───── Documentfragment ─────
Advocaten / Avocats / Lawyers

Home>News>What happens in Liechtenstein, stays in Liechtenstein... of toch niet voor de Vlaamse Rulingcommissie?

woensdag, 21 september 2016

What happens in Liechtenstein, stays in Liechtenstein... of toch niet voor de Vlaamse Rulingcommissie?

Alain Van Geel
Murielle Gijbels

Op 29 juli 2016 publiceerde de Vlaamse Rulingcommissie haar eerste ruling over de fiscale behandeling in de erfbelasting van uitkeringen uit een Liechtensteinse Stiftung1.

De feiten die aan de Rulingcommissie voorgelegd werden, waren als volgt:

  • Op 6 september 2005 werd een Stichting naar Liechtensteins recht opgericht (hierna “Stiftung”) door Y, vertegenwoordigd door L. Volgens de aanvragers van de Ruling zelf dient “vader” (noodzakelijkerwijze Vlaamse rijksinwoner) beschouwd te worden als economische oprichter van de Stiftung aangezien hij een geldsom van 30.000 CHF overgedragen heeft aan de Stiftung.
───── Gegevens bij opdracht ─────
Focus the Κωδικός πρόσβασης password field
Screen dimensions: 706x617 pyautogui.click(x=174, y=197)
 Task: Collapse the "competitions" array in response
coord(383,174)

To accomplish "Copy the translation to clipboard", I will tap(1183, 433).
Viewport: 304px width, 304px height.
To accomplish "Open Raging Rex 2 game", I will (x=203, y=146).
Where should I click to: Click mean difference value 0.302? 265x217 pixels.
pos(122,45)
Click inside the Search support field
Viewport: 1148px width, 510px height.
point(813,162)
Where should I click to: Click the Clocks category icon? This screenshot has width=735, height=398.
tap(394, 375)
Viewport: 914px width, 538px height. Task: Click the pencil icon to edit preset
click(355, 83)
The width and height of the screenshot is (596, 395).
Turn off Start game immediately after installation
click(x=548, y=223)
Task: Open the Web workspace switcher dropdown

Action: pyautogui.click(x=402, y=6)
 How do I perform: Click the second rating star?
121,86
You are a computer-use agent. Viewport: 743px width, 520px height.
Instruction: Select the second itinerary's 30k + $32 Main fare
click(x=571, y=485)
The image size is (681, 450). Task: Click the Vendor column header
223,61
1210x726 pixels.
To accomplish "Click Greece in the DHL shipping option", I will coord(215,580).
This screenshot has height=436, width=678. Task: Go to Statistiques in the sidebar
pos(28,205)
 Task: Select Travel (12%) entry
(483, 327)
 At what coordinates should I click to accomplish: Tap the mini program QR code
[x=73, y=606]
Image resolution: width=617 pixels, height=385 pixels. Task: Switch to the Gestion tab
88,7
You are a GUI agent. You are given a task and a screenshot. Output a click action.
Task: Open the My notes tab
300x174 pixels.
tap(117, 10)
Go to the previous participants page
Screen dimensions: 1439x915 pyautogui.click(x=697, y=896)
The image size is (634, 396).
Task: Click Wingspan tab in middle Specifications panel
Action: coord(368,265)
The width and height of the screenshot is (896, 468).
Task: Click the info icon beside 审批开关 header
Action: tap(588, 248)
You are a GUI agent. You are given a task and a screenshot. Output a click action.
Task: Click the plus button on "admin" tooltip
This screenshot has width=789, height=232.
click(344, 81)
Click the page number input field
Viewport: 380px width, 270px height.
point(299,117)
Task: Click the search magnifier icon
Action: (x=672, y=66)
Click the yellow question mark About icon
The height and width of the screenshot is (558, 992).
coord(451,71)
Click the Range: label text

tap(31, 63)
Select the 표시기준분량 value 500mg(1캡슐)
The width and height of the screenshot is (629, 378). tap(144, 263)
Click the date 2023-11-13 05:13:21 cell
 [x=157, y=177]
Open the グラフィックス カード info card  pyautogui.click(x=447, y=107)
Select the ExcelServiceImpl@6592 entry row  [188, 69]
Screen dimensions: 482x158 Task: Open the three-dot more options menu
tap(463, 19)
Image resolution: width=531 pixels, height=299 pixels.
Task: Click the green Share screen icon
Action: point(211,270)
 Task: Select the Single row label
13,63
─────
● **Opdracht A**:
Neem uit de gegevens letterlijk het stuk over vanaf het begin tot en met de regel die "will tap(1183, 433)." bevat.
● **Opdracht B**:
Schrijf het artikel over de ruling van de Vlaamse Rulingcommissie over een Liechtensteinse Stiftung verder vanaf het punt waar het nu ophoudt.

● **Verwacht resultaat A**:
Focus the Κωδικός πρόσβασης password field
Screen dimensions: 706x617 pyautogui.click(x=174, y=197)
 Task: Collapse the "competitions" array in response
coord(383,174)

To accomplish "Copy the translation to clipboard", I will tap(1183, 433).

● **Verwacht resultaat B**:
  • Het vermogen van de Stiftung wordt aangehouden bij een financiële instelling.
  • In het huishoudelijk reglement van de Stiftung waren “op basis van de bij de oprichting van de Stiftung door de economische oprichter gegeven instructies” de begunstigden bepaald, zijnde (1) vader (2) na het overlijden van vader, zijn zoon, diens echtgenote en zijn dochter (3) na het overlijden van de tweede begunstigden, de zeven kleinkinderen van vader.
  • Op 23 juli 2014 werd op schriftelijk verzoek van de adviseurs van de Stiftung en met instemming van de begunstigden het huishoudelijk reglement “gewijzigd”, waarbij ieder van de zeven kleinkinderen een vastgesteld bedrag krijgt en het resterend vermogen van de Stiftung bij helften wordt verdeeld tussen zoon en dochter.

Het bestuur van de Stiftung wenst nu over te gaan tot uitkering van geldsommen conform de gewijzigde begunstigingsregeling. Voorafgaandelijk wordt de vraag gesteld of op deze uitkeringen successierecht verschuldigd is.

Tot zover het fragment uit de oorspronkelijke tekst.